Они у Сережки, конечно, оба любили заложить за воротник. Только мама меньше. Да и не бузила после этого особо. Тихонько сворачивалась клубочком на диване и спала. А вот отца тянуло на подвиги. И не дай бог кто-то подвернется ему под руку. Сережка в прошлом году подвернулся, такую оплеуху схлопотал… В ухе долго звенело.
Сейчас главное — пережить эту ночь. Потом к бабуле в деревню. Эх, остаться бы там насовсем. Отец, наверное, скоро устанет. Побуянит немного и захрапит в своем любимом продавленном кресле перед телевизором.
Сережка встал, тихонько прокрался в прихожую, натянул куртку, ботинки. Нащупал в кармане хлопушку. Единственный подарок, который он получил на Новый год. В другом кармане давно был приготовлен пакетик с нарезанной на розовые кружочки сосиской. Для Серого.
***
Серый был Сережиным другом. Они подружились этой осенью. Сережка тогда брел из школы, гадая, что его ждет дома сегодня, и увидел, как старушка с восьмого этажа кормит у подвального продуха кошку. Та ластилась к ее ногам, мурчала, подставляла под сухонькую ладонь рыжую, словно осенний лист, голову. И вдруг из кустов вышел кот. Большой, серый, тощий, с рваным ухом.
— Брысь! — велела старушка и замахнулась сумкой. — Не про твою честь угощение, бандюга!
Кот выгнул серую спину, ощерился, зашипел. Но воевать не стал, скрылся в кустах. Сережке тогда стало его очень жалко. За что его так? Ну не красавец… И пусть. Он ведь тоже одинокий и голодный.
В кармане ничего съестного не обнаружилось. Сереже пришлось сбегать домой. Там он стянул со стола обветрившийся кусок колбасы, оставшийся после вечерней пирушки родителей, и поспешил к кустам, в которых исчез серый кот.
— Кис-кис-кис, Серенький. — позвал он, присев на корточки. — Ну иди сюда. Я поесть принес.
И кот ему поверил. Из зарослей показался розовый нос, голова с рваным ухом, а потом и весь Серый. Сергей протянул ему нехитрое угощение, и тот взял. С достоинством и благодарностью. Заворчал, поглощая колбасу, потом потерся о Сережкины ноги, выгнул спину, муркнул.
Тот погладил кота.
— Ты будь завтра здесь. Я тебе обязательно что-нибудь вынесу, а сейчас мне пора…
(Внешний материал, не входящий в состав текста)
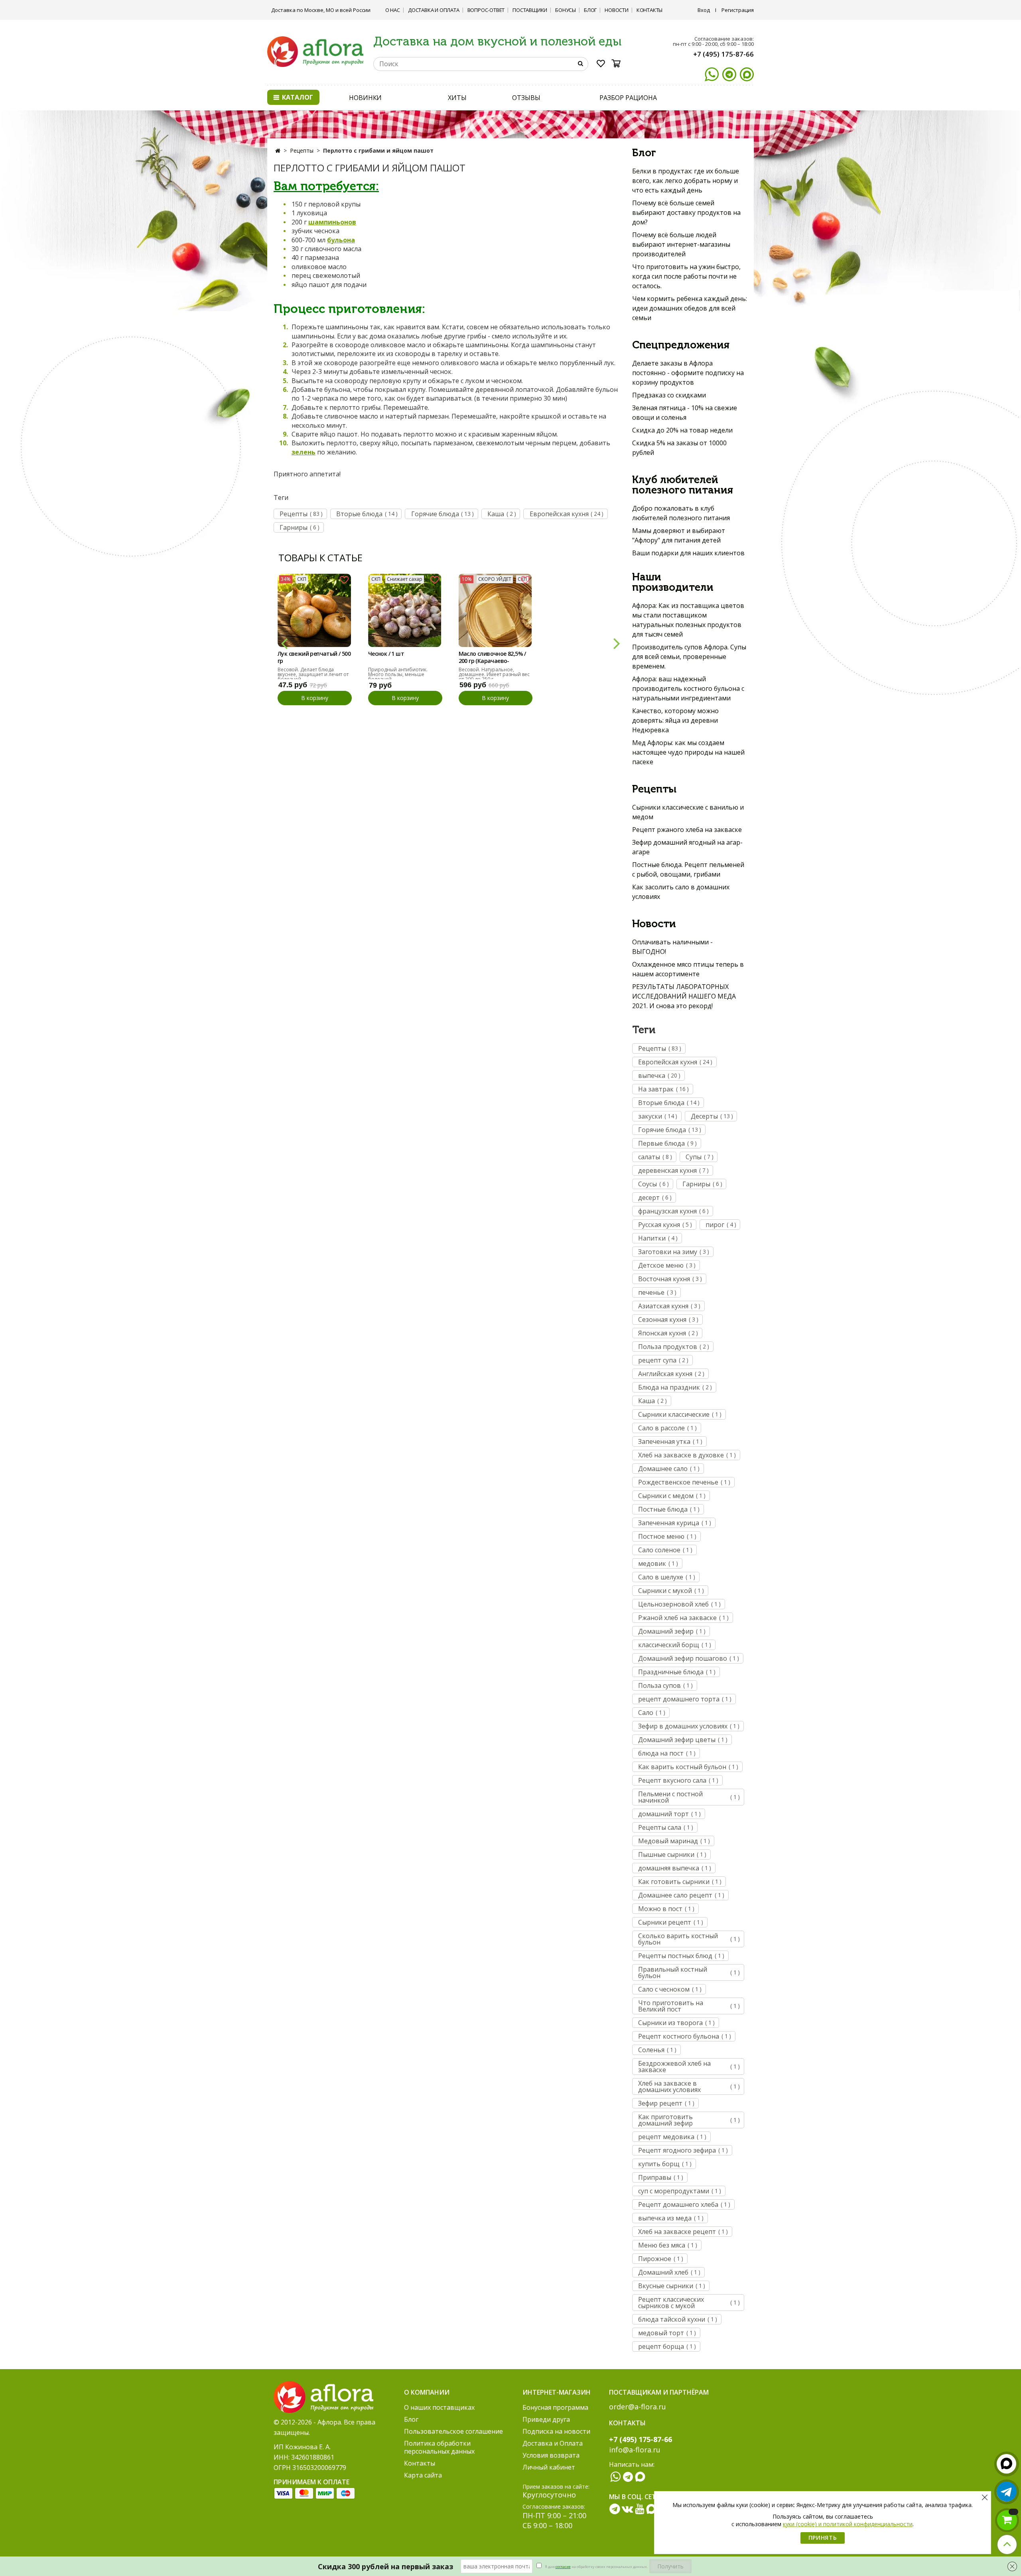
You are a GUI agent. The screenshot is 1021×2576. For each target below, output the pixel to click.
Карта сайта (423, 2475)
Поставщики (529, 10)
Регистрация (737, 10)
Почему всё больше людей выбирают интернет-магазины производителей (681, 244)
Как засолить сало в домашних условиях (680, 892)
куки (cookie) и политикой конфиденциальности (848, 2524)
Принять (822, 2537)
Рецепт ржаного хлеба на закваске (687, 829)
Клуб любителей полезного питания (682, 485)
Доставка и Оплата (433, 10)
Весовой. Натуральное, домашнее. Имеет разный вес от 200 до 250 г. (494, 674)
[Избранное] (601, 65)
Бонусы (565, 10)
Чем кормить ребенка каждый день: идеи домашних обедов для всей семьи (689, 308)
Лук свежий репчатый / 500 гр (314, 657)
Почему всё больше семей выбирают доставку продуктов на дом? (686, 212)
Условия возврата (550, 2455)
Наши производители (673, 582)
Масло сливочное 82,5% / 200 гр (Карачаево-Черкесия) (492, 657)
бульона (341, 240)
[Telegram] (729, 74)
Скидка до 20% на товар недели (682, 430)
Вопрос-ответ (486, 10)
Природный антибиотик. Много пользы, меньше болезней (398, 674)
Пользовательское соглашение (453, 2431)
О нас (392, 10)
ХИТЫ (457, 97)
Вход (704, 10)
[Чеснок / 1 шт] (405, 610)
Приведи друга (546, 2419)
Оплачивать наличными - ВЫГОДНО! (672, 947)
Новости (617, 10)
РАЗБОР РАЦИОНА (628, 97)
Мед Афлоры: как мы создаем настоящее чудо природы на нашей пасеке (688, 752)
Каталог (296, 97)
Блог (590, 10)
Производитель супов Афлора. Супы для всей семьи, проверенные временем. (689, 657)
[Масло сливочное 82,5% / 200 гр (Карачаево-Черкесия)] (495, 610)
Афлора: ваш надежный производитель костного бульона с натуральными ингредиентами (688, 688)
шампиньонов (332, 222)
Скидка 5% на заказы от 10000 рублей (679, 448)
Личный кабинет (548, 2467)
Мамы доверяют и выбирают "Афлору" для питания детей (678, 535)
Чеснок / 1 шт (386, 653)
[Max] (747, 74)
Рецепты (301, 150)
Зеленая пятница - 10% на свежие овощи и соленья (684, 412)
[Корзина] (618, 63)
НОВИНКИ (365, 97)
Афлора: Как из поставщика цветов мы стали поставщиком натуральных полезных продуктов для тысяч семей (688, 620)
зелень (303, 452)
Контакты (649, 10)
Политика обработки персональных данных (439, 2447)
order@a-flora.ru (637, 2406)
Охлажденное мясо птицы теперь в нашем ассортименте (688, 969)
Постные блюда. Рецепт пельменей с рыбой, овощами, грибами (688, 869)
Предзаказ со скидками (669, 395)
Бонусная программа (555, 2407)
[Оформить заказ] (1007, 2520)
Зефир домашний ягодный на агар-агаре (687, 847)
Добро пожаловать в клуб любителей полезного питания (681, 513)
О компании (426, 2392)
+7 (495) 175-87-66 (723, 54)
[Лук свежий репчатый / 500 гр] (314, 610)
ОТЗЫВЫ (526, 97)
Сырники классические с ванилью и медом (688, 812)
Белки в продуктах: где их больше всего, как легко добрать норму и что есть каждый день (685, 181)
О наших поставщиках (439, 2407)
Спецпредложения (680, 345)
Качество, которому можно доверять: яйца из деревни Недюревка (675, 720)
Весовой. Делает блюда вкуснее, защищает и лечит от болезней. (313, 674)
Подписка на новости (556, 2431)
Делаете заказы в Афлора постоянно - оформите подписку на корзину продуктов (688, 373)
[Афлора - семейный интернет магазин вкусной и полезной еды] (315, 51)
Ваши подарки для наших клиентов (688, 553)
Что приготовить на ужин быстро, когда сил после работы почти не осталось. (686, 276)
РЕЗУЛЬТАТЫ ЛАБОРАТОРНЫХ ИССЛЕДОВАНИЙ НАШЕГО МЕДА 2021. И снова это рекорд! (684, 996)
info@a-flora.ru (634, 2449)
Кот его понял. И теперь встречал Сережку во дворе регулярно. Мурчал, благодарил, сидел с ним на скамейке, слушая рассказы о непростом житье-бытье маленького друга. И пусть другие жильцы Серого не любили. Ему на это было глубоко наплевать. Пусть целуются со своими белыми Мурками и рыжими Муськами. У Серого есть Серега. Есть еда, пусть и немного. А еще есть подвал, где можно спрятаться холодными вечерами.
Так было до сегодняшнего утра. Сегодня Серый проснулся от шума. Мрачный мужик заколачивал подвальные продухи. Серый выбрался на улицу, мяукнул, предупреждая остальных подвальных обитателей. Но, похоже, он был последним, кого разбудил шумный мужик.
Он присел, наблюдая за его работой. «Ничего, пусть, — успокаивал себя Серый. — Паштет из соседнего двора говорил, что двуногие не все заколотят. Хоть один продух должен остаться открытым». Но то ли сегодня работник был шибко старательный, а может, просто котов не любил: продухи он заколотил все!
Серый бы заплакал, если бы умел: «Выжили! Из родного дома выжили. Придется искать другой подвал. А там конкуренция, своих котов полно. И самое главное — там не будет Сережки! Надо его сегодня дождаться! Он выйдет, обязательно выйдет ко мне. Он ведь ни дня не пропустил с момента знакомства».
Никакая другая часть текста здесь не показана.